**** Passage shown

Seven Days in Utopia is a 2011 American Christian sports drama film  directed by Matt Russell, starring Robert Duvall, Lucas Black, and Melissa Leo.

The film is based on the book Golf's Sacred Journey: Seven Days at the Links of Utopia by Dr. David Lamar Cook, a psychologist who received a Ph.D. in Sport and Performance Psychology from the University of Virginia.

It was filmed in Utopia, Texas, and Fredericksburg, Texas, and was released in the United States on September 2, 2011 to mixed reviews.

Plot summary
Lucas Black plays Luke Chisholm, a young professional golfer who has a meltdown during a tournament. After shooting 80 in the final round, Chisholm crashes his car into a fence and finds himself stuck in Utopia, Texas while his car is repaired. He gets wisdom from retired golfer Johnny Crawford (Robert Duvall).

After some instruction and guidance, Chisholm reconciles with his overbearing father and enters the Valero Texas Open. He ends up in a playoff with the world's top golfer, T.K. Oh (K. J. Choi).

Cast
 Robert Duvall as Johnny Crawford
 Lucas Black as Luke Chisholm
 Melissa Leo as Lily
 K. J. Choi as T.K. Oh
 Kelly Tilghman as Golf Channel Reporter / Analyst
 Brandel Chamblee as Golf Channel Reporter / Analyst
 Deborah Ann Woll as Sarah
 Brian Geraghty as Jake
 Rickie Fowler as himself
 Stewart Cink as himself
 Rich Beem as himself

Reception
The film earned mixed reviews from professional critics.

********
**** Provided material

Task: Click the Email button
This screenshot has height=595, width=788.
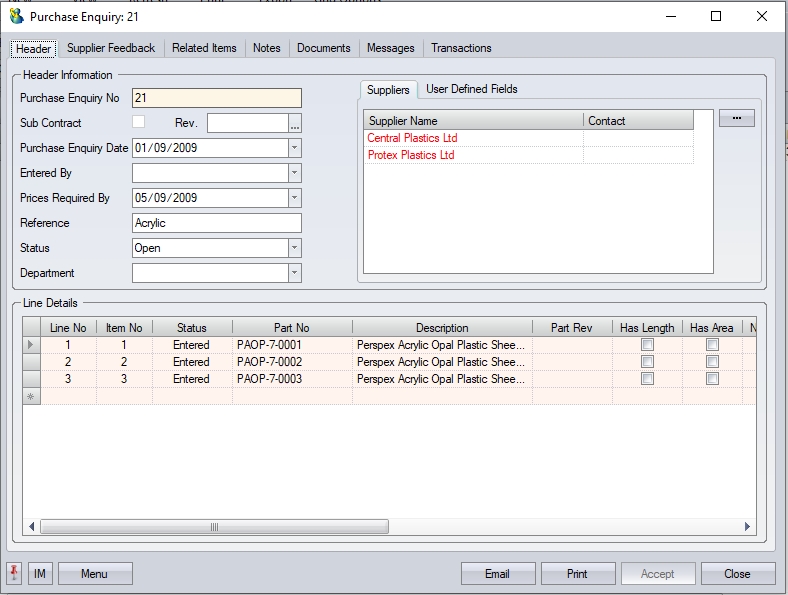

********

◆ What is asked ◆
Extract the film article's text from "Seven Days in" to "Crawford (Robert Duvall).". The listing above isn't used for anything here.

◆ The answer ◆
Seven Days in Utopia is a 2011 American Christian sports drama film  directed by Matt Russell, starring Robert Duvall, Lucas Black, and Melissa Leo.

The film is based on the book Golf's Sacred Journey: Seven Days at the Links of Utopia by Dr. David Lamar Cook, a psychologist who received a Ph.D. in Sport and Performance Psychology from the University of Virginia.

It was filmed in Utopia, Texas, and Fredericksburg, Texas, and was released in the United States on September 2, 2011 to mixed reviews.

Plot summary
Lucas Black plays Luke Chisholm, a young professional golfer who has a meltdown during a tournament. After shooting 80 in the final round, Chisholm crashes his car into a fence and finds himself stuck in Utopia, Texas while his car is repaired. He gets wisdom from retired golfer Johnny Crawford (Robert Duvall).